Records of locating words and elements

+ + + + + + +

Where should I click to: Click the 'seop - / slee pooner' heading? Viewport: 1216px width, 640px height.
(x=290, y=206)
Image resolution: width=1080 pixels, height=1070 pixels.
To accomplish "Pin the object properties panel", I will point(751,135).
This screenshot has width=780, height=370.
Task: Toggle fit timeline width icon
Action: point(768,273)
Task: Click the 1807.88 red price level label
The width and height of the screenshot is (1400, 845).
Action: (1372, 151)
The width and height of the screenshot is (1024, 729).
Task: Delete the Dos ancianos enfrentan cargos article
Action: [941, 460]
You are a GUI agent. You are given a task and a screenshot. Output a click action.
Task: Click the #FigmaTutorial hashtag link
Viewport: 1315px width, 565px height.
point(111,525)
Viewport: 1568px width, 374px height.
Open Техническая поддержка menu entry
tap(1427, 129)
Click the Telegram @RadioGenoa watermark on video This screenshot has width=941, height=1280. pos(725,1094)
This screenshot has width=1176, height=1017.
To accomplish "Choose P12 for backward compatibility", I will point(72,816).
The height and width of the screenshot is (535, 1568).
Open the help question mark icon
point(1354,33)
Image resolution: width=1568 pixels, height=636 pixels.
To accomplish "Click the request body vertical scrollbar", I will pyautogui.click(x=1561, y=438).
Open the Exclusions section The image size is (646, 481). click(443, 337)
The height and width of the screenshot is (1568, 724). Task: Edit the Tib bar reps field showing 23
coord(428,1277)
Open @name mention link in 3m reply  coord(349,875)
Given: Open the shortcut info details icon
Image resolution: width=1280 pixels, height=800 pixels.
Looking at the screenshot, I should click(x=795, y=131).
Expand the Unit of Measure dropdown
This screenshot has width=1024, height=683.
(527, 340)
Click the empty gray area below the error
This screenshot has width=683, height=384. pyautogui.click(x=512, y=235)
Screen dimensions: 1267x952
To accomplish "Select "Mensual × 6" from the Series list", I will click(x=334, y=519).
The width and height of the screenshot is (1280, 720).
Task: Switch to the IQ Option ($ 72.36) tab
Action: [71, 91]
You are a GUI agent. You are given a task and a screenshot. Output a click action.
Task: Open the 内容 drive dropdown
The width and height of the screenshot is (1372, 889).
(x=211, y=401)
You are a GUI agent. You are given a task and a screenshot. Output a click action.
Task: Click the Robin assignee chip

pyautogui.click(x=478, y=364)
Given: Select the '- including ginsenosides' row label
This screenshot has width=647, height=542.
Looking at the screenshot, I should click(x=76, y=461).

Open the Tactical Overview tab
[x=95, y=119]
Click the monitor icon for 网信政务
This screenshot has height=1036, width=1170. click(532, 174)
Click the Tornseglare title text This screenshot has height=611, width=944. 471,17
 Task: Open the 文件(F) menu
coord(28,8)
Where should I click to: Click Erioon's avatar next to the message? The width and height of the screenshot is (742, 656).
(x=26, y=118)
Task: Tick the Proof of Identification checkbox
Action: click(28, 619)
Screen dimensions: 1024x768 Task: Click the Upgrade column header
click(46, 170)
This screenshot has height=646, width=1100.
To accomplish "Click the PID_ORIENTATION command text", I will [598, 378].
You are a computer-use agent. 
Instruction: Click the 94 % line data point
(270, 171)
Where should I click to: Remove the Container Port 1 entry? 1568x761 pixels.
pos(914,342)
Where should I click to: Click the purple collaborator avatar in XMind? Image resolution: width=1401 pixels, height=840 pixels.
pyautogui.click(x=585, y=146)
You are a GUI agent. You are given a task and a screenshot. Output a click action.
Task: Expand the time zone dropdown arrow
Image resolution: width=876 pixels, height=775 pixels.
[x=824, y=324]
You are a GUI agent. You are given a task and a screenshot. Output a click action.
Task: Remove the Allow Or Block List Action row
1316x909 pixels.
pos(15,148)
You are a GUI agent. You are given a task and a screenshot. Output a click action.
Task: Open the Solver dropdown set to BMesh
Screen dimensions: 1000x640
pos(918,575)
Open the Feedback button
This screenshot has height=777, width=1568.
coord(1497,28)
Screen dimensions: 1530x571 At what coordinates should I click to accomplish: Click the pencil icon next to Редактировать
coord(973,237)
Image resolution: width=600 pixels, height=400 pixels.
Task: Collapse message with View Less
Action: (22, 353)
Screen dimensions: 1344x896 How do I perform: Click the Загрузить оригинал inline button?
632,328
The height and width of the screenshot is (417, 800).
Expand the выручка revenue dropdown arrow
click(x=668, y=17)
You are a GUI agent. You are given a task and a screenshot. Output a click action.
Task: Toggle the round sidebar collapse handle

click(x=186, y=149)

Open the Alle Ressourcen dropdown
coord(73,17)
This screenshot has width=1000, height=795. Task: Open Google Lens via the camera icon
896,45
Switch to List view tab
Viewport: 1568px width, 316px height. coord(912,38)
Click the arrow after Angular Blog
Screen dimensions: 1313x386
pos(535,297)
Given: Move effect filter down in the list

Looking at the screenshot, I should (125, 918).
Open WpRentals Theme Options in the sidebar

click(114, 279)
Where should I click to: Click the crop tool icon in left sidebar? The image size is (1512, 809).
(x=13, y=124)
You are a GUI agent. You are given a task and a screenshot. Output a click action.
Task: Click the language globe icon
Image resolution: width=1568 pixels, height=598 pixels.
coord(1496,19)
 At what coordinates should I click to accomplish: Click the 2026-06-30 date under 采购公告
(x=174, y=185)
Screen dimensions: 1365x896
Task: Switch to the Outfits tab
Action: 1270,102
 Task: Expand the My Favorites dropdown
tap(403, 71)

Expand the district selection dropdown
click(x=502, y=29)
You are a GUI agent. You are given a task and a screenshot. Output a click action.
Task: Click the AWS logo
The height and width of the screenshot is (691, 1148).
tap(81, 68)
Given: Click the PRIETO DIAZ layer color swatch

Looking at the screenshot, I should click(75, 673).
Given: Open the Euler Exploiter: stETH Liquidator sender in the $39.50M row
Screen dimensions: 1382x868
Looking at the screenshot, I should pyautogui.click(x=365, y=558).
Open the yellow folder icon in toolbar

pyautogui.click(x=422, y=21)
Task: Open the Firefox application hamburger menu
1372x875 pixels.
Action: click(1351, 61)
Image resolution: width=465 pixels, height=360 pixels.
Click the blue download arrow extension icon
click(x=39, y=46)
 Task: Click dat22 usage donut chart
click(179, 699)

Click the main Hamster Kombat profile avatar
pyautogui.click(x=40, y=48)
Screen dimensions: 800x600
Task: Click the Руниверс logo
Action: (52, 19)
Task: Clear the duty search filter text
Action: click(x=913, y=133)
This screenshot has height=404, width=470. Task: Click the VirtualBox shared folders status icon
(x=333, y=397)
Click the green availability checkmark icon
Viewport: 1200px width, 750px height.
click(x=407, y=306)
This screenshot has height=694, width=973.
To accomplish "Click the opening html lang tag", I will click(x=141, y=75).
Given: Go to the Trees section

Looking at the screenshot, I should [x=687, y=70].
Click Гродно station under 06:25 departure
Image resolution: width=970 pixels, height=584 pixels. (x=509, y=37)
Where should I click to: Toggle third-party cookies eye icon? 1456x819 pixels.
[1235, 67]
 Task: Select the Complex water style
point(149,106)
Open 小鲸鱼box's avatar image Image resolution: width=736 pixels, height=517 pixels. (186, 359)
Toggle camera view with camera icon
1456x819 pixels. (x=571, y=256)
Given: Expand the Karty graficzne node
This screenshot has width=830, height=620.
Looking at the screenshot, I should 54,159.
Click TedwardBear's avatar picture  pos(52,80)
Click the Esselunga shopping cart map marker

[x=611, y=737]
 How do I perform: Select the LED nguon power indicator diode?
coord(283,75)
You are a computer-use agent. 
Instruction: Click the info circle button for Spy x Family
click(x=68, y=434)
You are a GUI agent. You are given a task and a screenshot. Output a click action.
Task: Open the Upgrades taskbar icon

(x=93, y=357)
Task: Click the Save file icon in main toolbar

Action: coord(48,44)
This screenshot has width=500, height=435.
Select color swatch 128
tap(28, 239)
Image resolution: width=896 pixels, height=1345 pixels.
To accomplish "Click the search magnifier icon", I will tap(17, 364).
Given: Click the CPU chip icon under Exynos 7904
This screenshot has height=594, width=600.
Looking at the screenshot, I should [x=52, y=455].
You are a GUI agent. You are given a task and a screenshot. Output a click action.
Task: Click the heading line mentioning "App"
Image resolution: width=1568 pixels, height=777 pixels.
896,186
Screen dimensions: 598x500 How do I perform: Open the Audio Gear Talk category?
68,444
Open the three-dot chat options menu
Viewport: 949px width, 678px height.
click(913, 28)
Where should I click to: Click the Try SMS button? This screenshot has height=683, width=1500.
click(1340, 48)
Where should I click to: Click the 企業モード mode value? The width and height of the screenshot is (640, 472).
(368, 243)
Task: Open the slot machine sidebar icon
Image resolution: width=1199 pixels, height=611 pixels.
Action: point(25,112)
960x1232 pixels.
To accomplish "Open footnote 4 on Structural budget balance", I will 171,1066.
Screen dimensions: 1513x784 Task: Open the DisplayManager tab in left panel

+ + + + + + +

◆ Task statement
Copy the lines of the data above verbatim, starting with the line that contains "This screenshot has height=694, width=973." and going on through the line that contains "Looking at the screenshot, I should 54,159.".

◆ Task result
This screenshot has height=694, width=973.
To accomplish "Click the opening html lang tag", I will click(x=141, y=75).
Given: Go to the Trees section

Looking at the screenshot, I should [x=687, y=70].
Click Гродно station under 06:25 departure
Image resolution: width=970 pixels, height=584 pixels. (x=509, y=37)
Where should I click to: Toggle third-party cookies eye icon? 1456x819 pixels.
[1235, 67]
 Task: Select the Complex water style
point(149,106)
Open 小鲸鱼box's avatar image Image resolution: width=736 pixels, height=517 pixels. (186, 359)
Toggle camera view with camera icon
1456x819 pixels. (x=571, y=256)
Given: Expand the Karty graficzne node
This screenshot has width=830, height=620.
Looking at the screenshot, I should 54,159.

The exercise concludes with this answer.